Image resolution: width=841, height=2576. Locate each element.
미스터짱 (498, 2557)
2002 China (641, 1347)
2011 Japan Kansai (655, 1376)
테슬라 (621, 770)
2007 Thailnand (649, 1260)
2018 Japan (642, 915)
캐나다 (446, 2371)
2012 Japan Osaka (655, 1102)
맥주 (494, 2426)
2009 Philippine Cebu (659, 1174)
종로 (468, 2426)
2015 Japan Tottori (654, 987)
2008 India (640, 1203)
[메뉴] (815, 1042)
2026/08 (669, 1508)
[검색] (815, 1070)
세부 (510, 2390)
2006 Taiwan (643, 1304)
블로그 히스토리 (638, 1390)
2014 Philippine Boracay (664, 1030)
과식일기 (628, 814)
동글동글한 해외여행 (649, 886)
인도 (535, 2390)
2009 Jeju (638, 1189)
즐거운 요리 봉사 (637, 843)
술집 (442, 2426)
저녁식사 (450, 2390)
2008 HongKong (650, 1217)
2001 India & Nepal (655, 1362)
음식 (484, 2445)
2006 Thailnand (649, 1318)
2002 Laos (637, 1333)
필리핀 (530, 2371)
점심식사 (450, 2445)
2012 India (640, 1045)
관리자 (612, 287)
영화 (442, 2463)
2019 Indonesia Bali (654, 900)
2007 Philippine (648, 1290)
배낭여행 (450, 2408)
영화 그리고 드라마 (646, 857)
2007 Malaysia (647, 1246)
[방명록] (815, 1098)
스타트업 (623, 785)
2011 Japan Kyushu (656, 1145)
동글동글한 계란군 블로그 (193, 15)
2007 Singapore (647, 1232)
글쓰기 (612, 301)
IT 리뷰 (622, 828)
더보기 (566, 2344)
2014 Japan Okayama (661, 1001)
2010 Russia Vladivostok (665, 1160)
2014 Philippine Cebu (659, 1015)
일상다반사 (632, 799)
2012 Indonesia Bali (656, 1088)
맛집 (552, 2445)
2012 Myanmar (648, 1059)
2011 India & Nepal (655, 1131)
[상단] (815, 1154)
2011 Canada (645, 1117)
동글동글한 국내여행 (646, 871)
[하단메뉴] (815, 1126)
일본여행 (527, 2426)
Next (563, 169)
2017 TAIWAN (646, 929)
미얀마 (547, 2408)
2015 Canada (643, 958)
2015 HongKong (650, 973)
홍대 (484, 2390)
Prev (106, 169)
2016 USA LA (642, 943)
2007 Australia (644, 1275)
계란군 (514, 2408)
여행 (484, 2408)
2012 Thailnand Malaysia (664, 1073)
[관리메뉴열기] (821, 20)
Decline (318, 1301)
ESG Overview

★ ★ ★ ★ ★

What you should do: Within the listing above, extract exactly the lines from the line with "2019 Indonesia Bali (654, 900)" to the line with "더보기 (566, 2344)", the two named lines included, and no others.

Task result:
2019 Indonesia Bali (654, 900)
2007 Philippine (648, 1290)
배낭여행 (450, 2408)
영화 그리고 드라마 (646, 857)
2007 Malaysia (647, 1246)
[방명록] (815, 1098)
스타트업 (623, 785)
2011 Japan Kyushu (656, 1145)
동글동글한 계란군 블로그 (193, 15)
2007 Singapore (647, 1232)
글쓰기 (612, 301)
IT 리뷰 (622, 828)
더보기 (566, 2344)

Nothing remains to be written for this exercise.